■ **Exercise instructions**:
Copy out each line of the material below that holds the string "agent".

■ **Records to process**:
▽

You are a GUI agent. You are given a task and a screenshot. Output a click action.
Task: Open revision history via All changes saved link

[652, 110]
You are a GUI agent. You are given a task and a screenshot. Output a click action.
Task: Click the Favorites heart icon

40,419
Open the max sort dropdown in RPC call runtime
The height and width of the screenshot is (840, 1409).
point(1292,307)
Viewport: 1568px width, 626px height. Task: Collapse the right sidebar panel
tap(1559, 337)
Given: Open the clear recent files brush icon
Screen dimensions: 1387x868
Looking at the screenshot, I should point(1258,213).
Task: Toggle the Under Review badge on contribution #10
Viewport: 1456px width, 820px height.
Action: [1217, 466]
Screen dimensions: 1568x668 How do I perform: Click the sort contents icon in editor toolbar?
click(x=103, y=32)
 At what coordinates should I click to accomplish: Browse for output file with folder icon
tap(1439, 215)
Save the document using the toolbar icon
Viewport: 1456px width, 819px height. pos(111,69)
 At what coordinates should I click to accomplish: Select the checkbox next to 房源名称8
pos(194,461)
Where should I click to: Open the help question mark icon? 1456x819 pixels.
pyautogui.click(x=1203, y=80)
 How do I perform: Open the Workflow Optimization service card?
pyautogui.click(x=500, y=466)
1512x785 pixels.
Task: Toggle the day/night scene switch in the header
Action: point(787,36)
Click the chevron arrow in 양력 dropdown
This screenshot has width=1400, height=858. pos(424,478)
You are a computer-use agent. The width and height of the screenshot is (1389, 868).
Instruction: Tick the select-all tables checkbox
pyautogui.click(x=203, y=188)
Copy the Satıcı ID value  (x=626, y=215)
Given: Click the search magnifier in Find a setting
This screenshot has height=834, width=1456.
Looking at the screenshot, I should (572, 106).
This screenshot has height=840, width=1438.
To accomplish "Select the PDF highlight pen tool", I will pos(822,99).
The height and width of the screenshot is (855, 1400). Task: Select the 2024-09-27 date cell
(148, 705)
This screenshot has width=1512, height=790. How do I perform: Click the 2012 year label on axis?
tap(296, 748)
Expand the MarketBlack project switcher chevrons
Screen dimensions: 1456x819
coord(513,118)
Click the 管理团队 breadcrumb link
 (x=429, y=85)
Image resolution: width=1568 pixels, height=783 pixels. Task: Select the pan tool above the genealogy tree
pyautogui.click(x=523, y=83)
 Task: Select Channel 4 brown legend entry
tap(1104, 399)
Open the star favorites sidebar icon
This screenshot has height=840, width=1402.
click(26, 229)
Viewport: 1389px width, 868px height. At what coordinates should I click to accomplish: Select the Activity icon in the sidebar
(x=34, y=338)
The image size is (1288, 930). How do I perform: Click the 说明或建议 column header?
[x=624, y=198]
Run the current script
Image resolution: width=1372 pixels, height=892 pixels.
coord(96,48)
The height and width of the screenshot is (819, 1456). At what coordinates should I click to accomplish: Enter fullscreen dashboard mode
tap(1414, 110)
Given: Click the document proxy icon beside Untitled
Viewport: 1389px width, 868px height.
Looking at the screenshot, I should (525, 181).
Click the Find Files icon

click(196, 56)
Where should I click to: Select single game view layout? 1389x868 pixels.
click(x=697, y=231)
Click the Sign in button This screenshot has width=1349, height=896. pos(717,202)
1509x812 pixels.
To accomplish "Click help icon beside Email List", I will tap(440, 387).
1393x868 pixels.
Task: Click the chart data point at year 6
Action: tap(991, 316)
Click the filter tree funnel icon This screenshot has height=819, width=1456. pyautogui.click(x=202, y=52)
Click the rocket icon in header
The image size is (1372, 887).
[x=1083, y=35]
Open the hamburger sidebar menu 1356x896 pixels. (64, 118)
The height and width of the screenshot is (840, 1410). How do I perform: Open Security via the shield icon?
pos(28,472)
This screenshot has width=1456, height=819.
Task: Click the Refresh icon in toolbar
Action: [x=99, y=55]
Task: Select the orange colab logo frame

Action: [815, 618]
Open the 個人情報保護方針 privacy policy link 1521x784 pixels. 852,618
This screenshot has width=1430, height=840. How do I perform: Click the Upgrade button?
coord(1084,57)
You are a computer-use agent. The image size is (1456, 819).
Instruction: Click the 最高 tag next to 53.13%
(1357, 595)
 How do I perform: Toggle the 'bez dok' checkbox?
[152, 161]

△

■ **Exercise result**:
You are a GUI agent. You are given a task and a screenshot. Output a click action.
You are a GUI agent. You are given a task and a screenshot. Output a click action.
You are a computer-use agent. The width and height of the screenshot is (1389, 868).
You are a computer-use agent. The image size is (1456, 819).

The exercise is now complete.